Off-course, mini-golf chains like Puttshack—which has gained financial backing from BlackRock—are gaining interest. Social media influencer Roger Steele partnered with equipment supplier Callaway for his “Range Talk” YouTube series, which is focused on bringing new players to the sport. And, in 2023, 32.9 million consumers participated at off-course entertainment venues like TopGolf (up 18% from 2022 and up 41% from 2019).

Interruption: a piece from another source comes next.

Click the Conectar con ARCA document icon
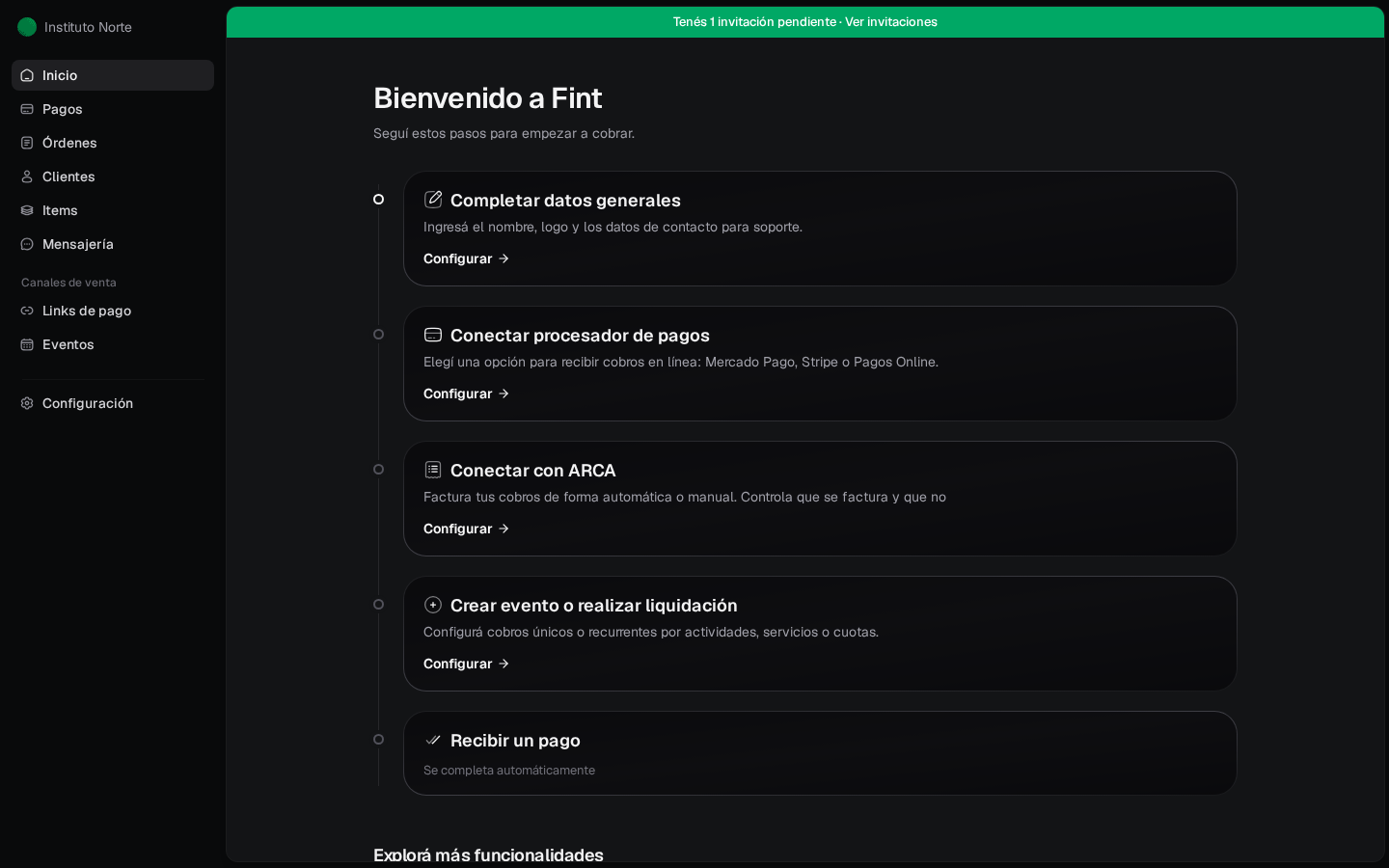1389x868 pixels. [433, 470]
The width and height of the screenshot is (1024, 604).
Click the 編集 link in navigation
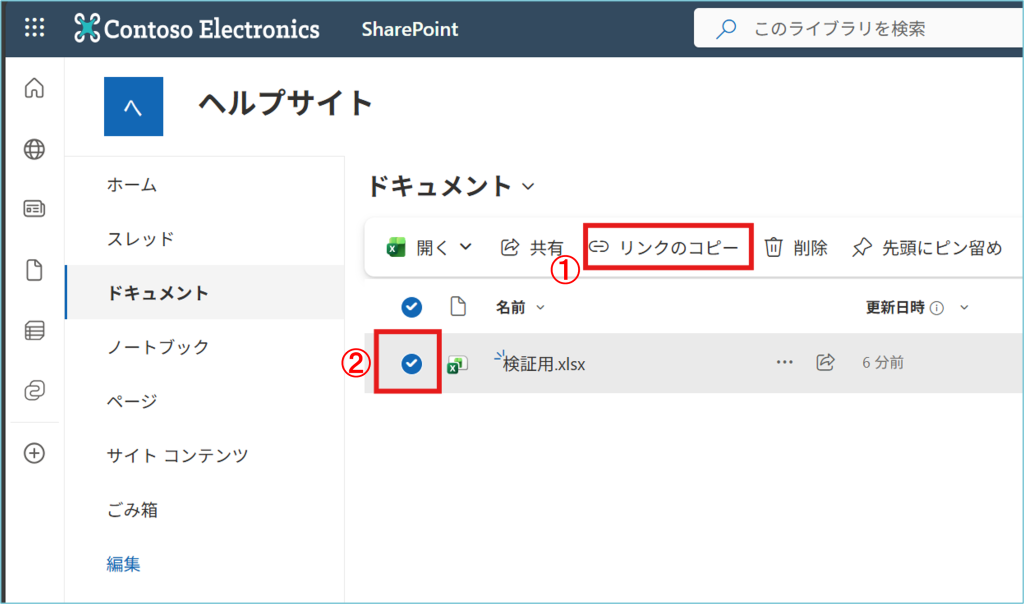pyautogui.click(x=124, y=564)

Consumer engagement with these entertainment venues is providing a springboard for taking up the game. The value of Topgolf, which has 100 venues and counting, was underscored when Callaway purchased the business and renamed itself Topgolf Callaway Brands, according to industry executives.

About 66% of on-course beginners are arriving from an off-course experience (compared to less than 40% a year ago), according to Topgolf Callaway CEO Chip Brewer. Callaway’s goal is to have 200,000 new users come into the sport through Topgolf. The golf equipment supplier is installing digital kiosks and expects to have 30 million “unique” players pass through Topgolf locations this year, Brewer said. Callaway will have equipment designed for beginners at Topgolf locations by year-end.

“Golf is clearly benefiting from a large influx of participants, more flexible work environments, and a positive change in the perception of the game, especially with teens and young adults,” said Brewer.

Retaining this interest and consistently bringing in new players will have its challenges, however. Some equipment suppliers have formed “active lifestyle” divisions to target golf apparel and related products for younger consumers and women.

Callaway’s Travis Mathew brand, which it purchased in 2017, recently expanded into women’s apparel and is planning to open up to 10 stores this year. Revenue from the division increased 3% in 2023, driven in part by a direct-to-consumer business. Overall, Callaway is forecasting a 6% increase in revenue this year, despite also seeing potential for a “softer consumer environment,” CFO Brian Lynch said.

For its part, equipment supplier Acushnet Holdings, which hasn’t released Q4 2023 earnings yet, is projecting a 5-7% increase in revenue for 2023 to reach $2.3-$2.4 billion, Acushnet CFO Sean Sullivan said.

“There is always concern that the golf boom will ease, but this time around the off-course venues—which are as much about entertainment as golf—will help retain and deliver new players, something that wasn’t the case in the past,” a licensing executive said.